A new record of 149 companies took advantage of the U.S. high yield bond market, including cryptocurrency exchange Coinbase and medical supplies producer Medline, in a bid to quickly boost cheap cash, data shows of Leveraged Commentary and data cited by Financial Fois. The latest trend is in response to generous quantitative easing policies by central banks, which have cut interest rates to near zero and freed up historic amounts of liquidity in financial markets.

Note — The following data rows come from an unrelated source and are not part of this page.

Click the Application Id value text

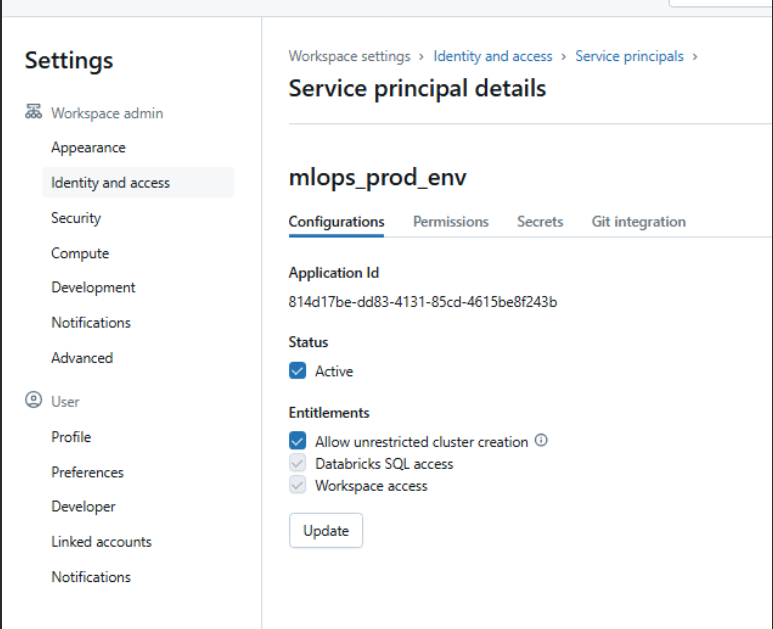422,302
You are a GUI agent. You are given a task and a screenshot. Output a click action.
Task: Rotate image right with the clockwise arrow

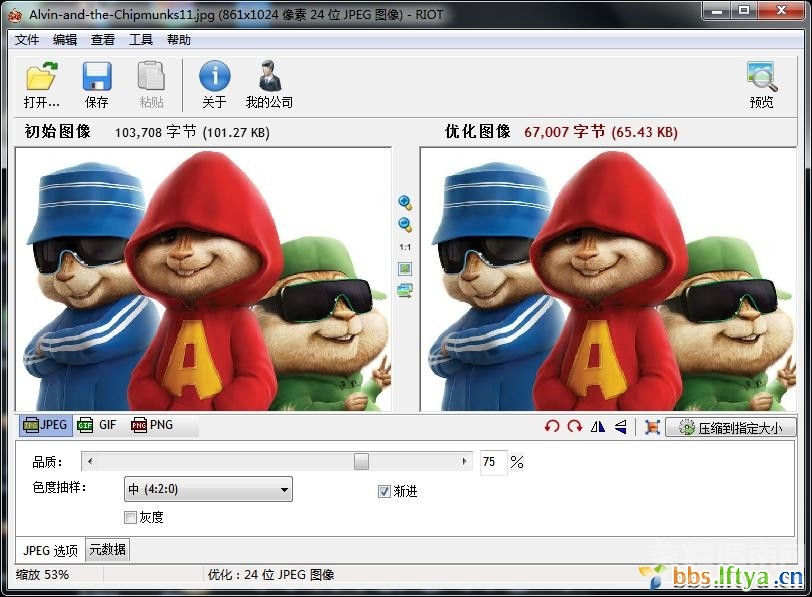pyautogui.click(x=574, y=427)
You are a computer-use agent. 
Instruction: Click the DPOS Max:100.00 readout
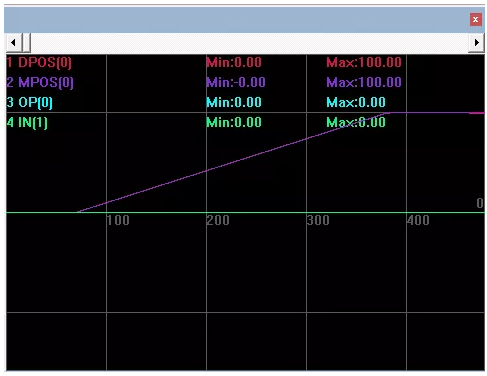click(364, 62)
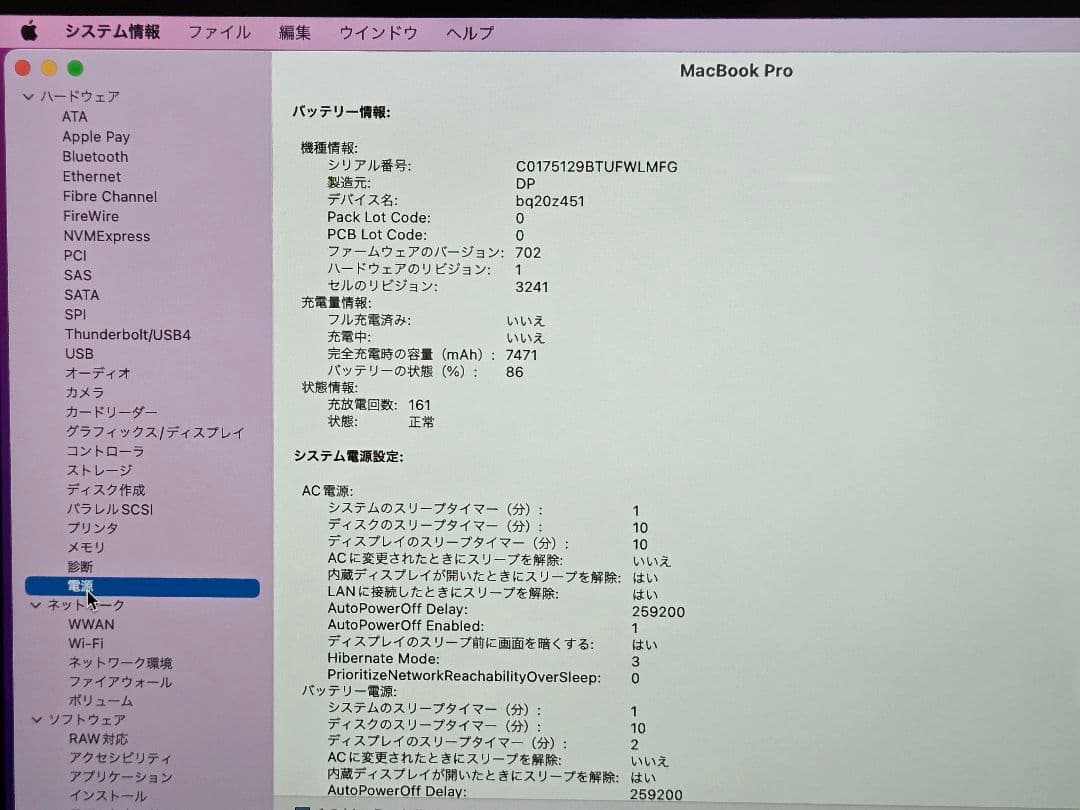Open the Apple menu
1080x810 pixels.
[28, 31]
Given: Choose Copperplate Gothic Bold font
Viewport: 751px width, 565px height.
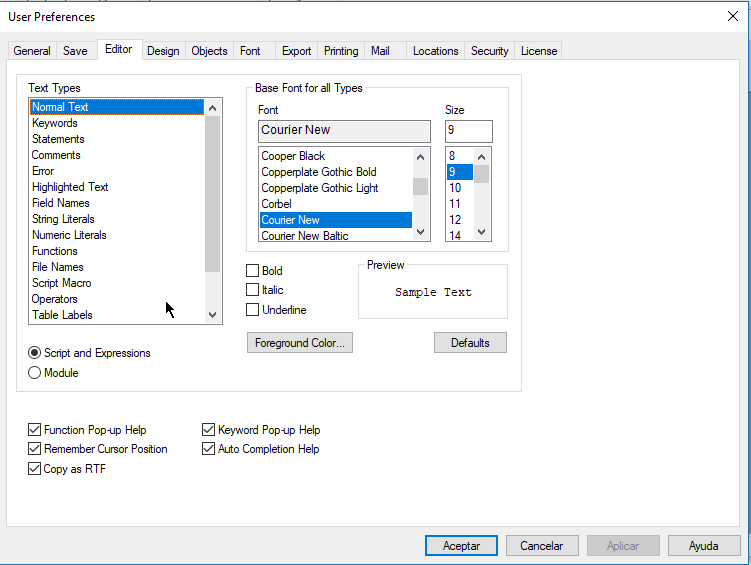Looking at the screenshot, I should click(318, 172).
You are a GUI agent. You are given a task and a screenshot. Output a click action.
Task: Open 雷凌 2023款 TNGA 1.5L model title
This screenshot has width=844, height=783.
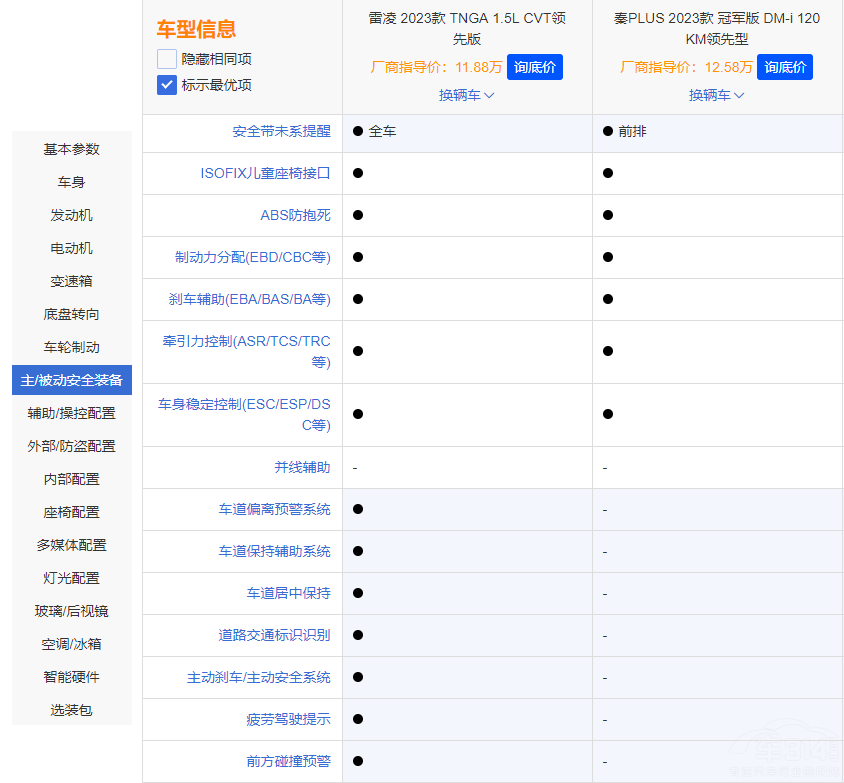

The cheap fund markets have seen an influx of greedy investors looking for higher yields, as corporate bonds offer a significantly higher yield than government debt assets. In fact, the current landscape of historically low interest rates has even prompted some companies with leveraged loans to take advantage and refinance into bonds that offer significantly higher yields. According to an index tracked by Ice Data Services, the sharp increase in bond issuance has caused the junk bond market to accumulate a face value of outstanding debt of more than $ 1.5 trillion.

Other data cited by the Financial Times showed that during the month of September, 26 new corporate bond issuers entered the high yield bond market, the highest on record since 2005. Between time, 13 other companies have also joined the tally since early October, with online gaming platform Roblox reportedly one of them.

The latest rally in the junk bond market has raised concerns that the influx of cheap liquidity will inflate corporate debt to alarming levels. To make the situation even more complicated, some investors have raised concerns about the lack of time to conduct due diligence on bond issuers, as the time between the start and the conclusion of new transactions is often a long one. daytime.

“Much of this issuance, like a lot of things we see, is just a by-product of the excess liquidity we have in the system,” explained the portfolio manager of Brandywine Global Investment Management. , John McClain at the Financial Times. “We see excessive amounts of capital chasing returns and trying to find a home. I don’t think it’s gonna slow down anytime soon. “


Information for this briefing was found via the Financial Times. The author has no title or affiliation related to this organization. Not a buy or sell recommendation. Always do additional research and consult a professional before purchasing a title. The author does not hold any license.